Effect of intracellular dialysis of ATP on the hyperpolarization-activated cation current in rat dorsal root ganglion neurons

The mechanism of the effect of intracellular ATP on the hyperpolarization-activated non-selective cation current (I-h) in rat dorsal root ganglion neurons was investigated using a whole cell voltage-clamp technique. Under voltage-clamp conditions, I-h was activated by hyperpolarizing pulses raised to a voltage of between - 70 and - 130 mV. The activation curve of I-h in rat dorsal root ganglion (DRG) neurons shifted by about 15 mV in the positive direction with an intracellular solution containing 1 mM cAMP. When ATP (2 mM) was applied intracellularly, the half-maximal activation voltage (V-half) of I-h shifted from - 97.4 +/- 1.9 to - 86.8 +/- 1.6 mV, resulting in an increase in the current amplitude of I-h by the pulse to between - 80 and - 90 mV. In the presence of an adenylate cyclase inhibitor, SQ-22536 ( 100 muM), the intracellular dialysis of ATP also produced a shift in the voltage-dependence of I-h in rat DRG neurons, indicating that the effect of ATP was not caused by cAMP converted by adenylate cyclase.
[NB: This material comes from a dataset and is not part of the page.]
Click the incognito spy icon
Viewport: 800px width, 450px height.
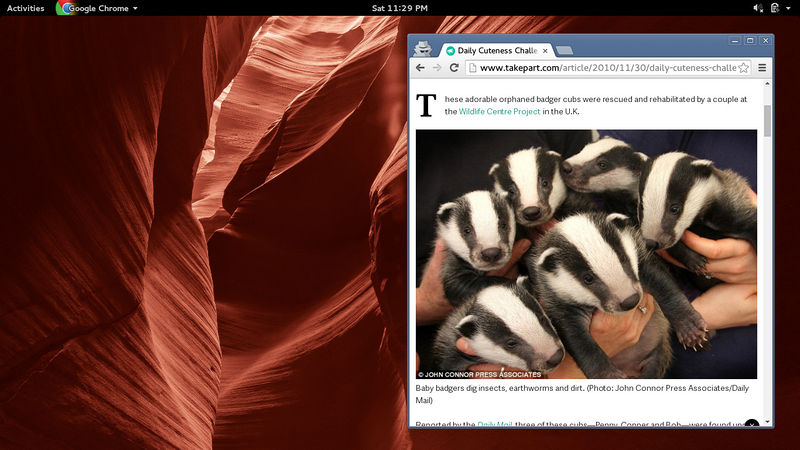[x=424, y=48]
Intracellular dialysis of a nonhydrolysable ATP analog, AMP-PNP or ATP-gamma-S, also produced a positive shift in the voltage-dependence of I-h activation, suggesting that the effect of ATP results from its direct action on the channel protein. These results indicate that cytosolic ATP directly regulates the voltage dependence of I-h activation as an intracellular modulating factor.